Um, but your whole story sounds quite stereotypical... a bit fake to put it bluntly. Are you sure those are your true feelings?
Von Witzleben
03-03-2006, 02:08
My. What a long story.
Markreich
03-03-2006, 02:14
"Martial Arts are organized uselessness." -Bruce Lee
Mythotic Kelkia
03-03-2006, 02:22
As a brown belt, I settled into a comfortable nitch.

Do you mean niche? pronounced /niS/ (rhymes with leash).
Von Witzleben
03-03-2006, 02:30
So. Is anyone else here doing any form of MA's? I'm just startet with kickboxing again. After a 4 year break. Man. I'm in such bad shape.:(
Europa Maxima
03-03-2006, 02:32
So. Is anyone else here doing any form of MA's? I'm just startet with kickboxing again. After a 4 year break. Man. I'm in such bad shape.:(
I am considering either doing Wing Chun, Krav Maga or Aikido, or maybe even Ninjutsu. So far I've been doing Wing Chun, and it's great, but the lessons may no longer fit my time-table as of next year.
Von Witzleben
03-03-2006, 02:37
Your considering Wing Chun and your doing Wing Chun already?
Europa Maxima
03-03-2006, 02:49
Your considering Wing Chun and your doing Wing Chun already?
As in continuing it, albeit at a later stage. Not sure yet.
The Beach Boys
03-03-2006, 02:55
Um, but your whole story sounds quite stereotypical... a bit fake to put it bluntly. Are you sure those are your true feelings?

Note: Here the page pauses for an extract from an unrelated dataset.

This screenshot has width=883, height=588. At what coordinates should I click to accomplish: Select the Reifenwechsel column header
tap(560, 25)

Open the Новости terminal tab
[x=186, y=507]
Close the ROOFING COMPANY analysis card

FWIW, I'm not happy to say "fake", I'd prefer to say it sounds like you could be trying to say what you think the examiners would like to read.

but I agree with Senkai's question.

is it possible you've influenced by how more senior people talk about their growth in tang soo do, and maybe you think that's how you're expected to see it?

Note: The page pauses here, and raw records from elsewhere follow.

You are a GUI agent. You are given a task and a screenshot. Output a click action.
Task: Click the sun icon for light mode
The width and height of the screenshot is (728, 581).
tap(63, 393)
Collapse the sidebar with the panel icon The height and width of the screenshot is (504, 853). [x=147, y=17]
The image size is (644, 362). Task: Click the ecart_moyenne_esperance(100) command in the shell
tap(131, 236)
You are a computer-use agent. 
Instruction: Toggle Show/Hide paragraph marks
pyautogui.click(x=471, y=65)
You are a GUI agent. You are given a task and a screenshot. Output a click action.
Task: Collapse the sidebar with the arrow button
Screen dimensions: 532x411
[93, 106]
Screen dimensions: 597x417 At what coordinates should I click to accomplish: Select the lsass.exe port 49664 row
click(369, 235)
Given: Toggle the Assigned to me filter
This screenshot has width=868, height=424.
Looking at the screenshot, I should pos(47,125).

and, are you sure you've spent enough time in your own head with it all? in the old days we were encouraged to spend time in meditation and in our own thoughts, and explanations were at a minimum because they wanted us to figure more out for ourselves. if we couldn't it soon became obvious when we didn't understand what was what. I know some schools are different now.

I don't know you or your school, so I may be way off base. if I'm wrong I apologize. but just consider it. what is your own contact with the essence of tang soo do's meaning? what's so simple you could say it in one sentence, so all-embracing it goes beyond techniques and styles and boundaries to what is true in all martial arts, so personal you can see it growing in your everyday life as well as your practice, so fundamental it integrates you so that you aren't one kind of person in uniform and another out, or one person in one situation and a different person in another, and so real it changes how you live and gives you a handle on all your life, not just on martial arts?

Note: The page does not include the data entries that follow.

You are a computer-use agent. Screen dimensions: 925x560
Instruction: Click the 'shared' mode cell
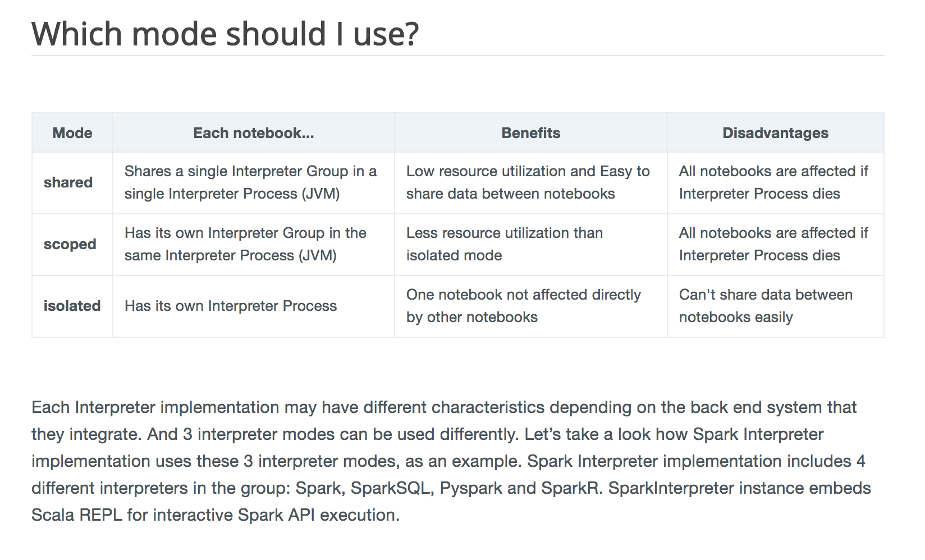coord(72,183)
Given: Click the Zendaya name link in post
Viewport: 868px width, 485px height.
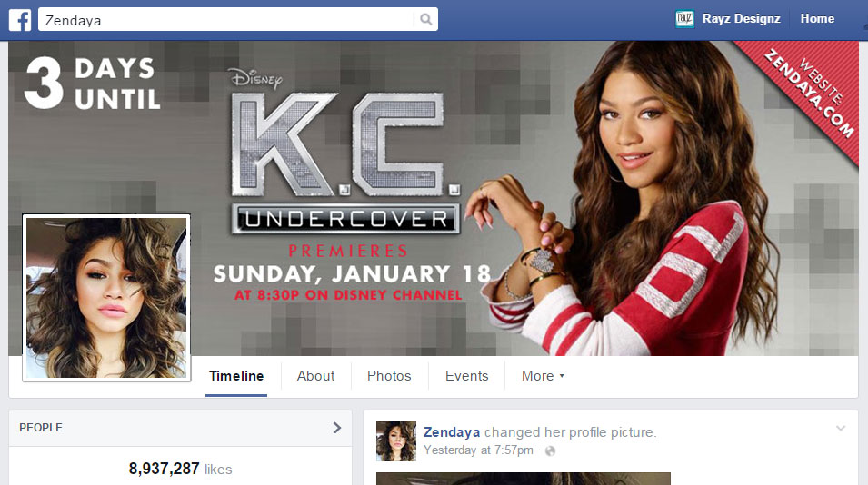Looking at the screenshot, I should point(452,432).
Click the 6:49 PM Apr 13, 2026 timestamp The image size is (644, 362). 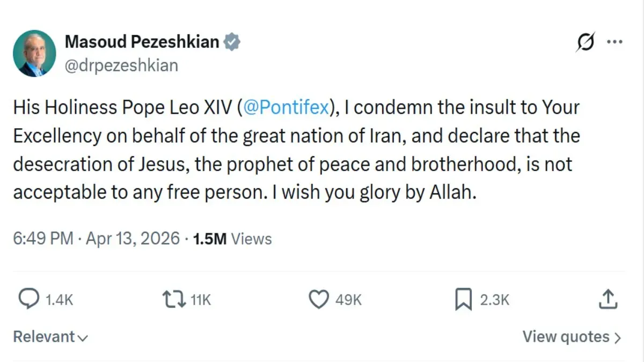click(97, 239)
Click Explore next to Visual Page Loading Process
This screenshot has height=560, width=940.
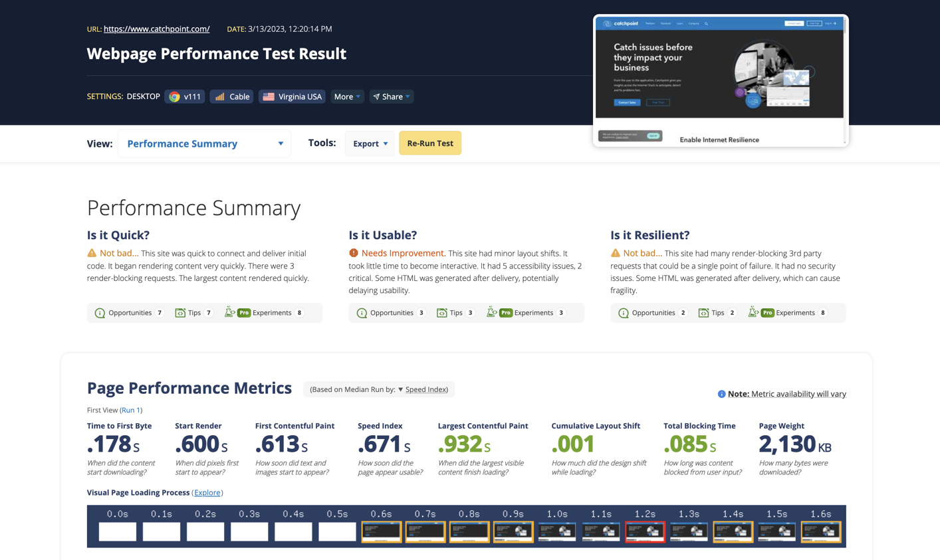click(x=207, y=492)
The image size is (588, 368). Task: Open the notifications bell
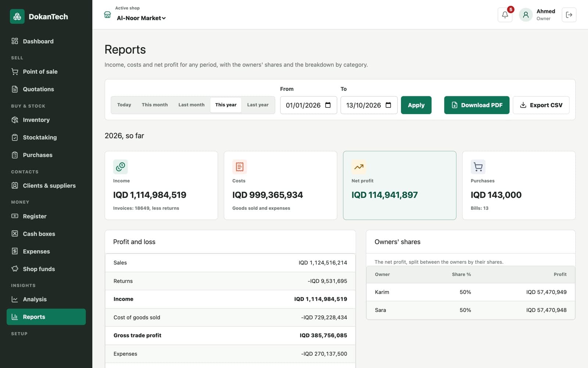tap(505, 15)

here is the only thing I'm sure of:

the only answer to your assignment that will be worth a damn to your black belt examination or to your life is the one that is so much your own that it grows out of you, and that is so much the fruit of your own spirit that you won't need or want to ask a bunch of strangers (or even your dojang brothers) to help you with it. just as your techniques and forms have to be the outgrowth of you as a martial artist, so does your philosophy. the black belt test is many things, including the first step in proving that tang soo do is more than someone else's shadow around you, it's your own shadow. don't write about anyone else's shadow. write about your own. better you should have a small shadow of your own than a big shadow of someone else.

all the best. in tang soo do.
Newtdom
03-03-2006, 02:58
I have done martial arts for 13years now. I have a 5th degree in Aikido (Godan), a 2nd Degree in Tae Kwon do and have trained a bit in Krav Maga.

Is your thesis suppose to be just like a history about your personal career or martial arts in general? If its suppose to be about your feelings and emotions then I think your on the right track, but for my thesis (to be a certified instructor) I had to write about just martial art philosophy in general.

But so far I have really enjoyed what you have written...keep it up. And remember your Black Belt has nothing to do with the ability to beat a person up, but in the perseverance and courage it took to get to that rank.
The Bruce
03-03-2006, 03:26
I used to joke that mastery is after years training to punch very solid objects realizing that you really don’t have to punch solid objects with your fist anymore.
Qwystyria
03-03-2006, 04:27
As someone who's written, read and graded numerous Tang Soo Do essays, your essay strikes me as a particuarly run-of-the-mill typical essay. You don't say anything wrong, and you most likely actually think what you said. Your grammar is a little iffy at times. It doesn't look like you're quite done with it. But I'm sure whatever you do will be acceptable, and most martial arts instructors aren't really grammareticians anyway.

BUT if you're really looking to impress them - and to use this as a way to improve yourself, you might try looking a little deeper than that. WHY do you like sparring? WHY are you motivated? What is it about martial arts that keeps your interest month after month and year after year? What is it about being a black belt that draws you to it? What do you think it really means to have one? What changes will it make in your life? Don't just go for the facts, go for the reasons. I've only ever read one essay like that, and man, that guy would've gotten that belt no matter WHAT he did, I think.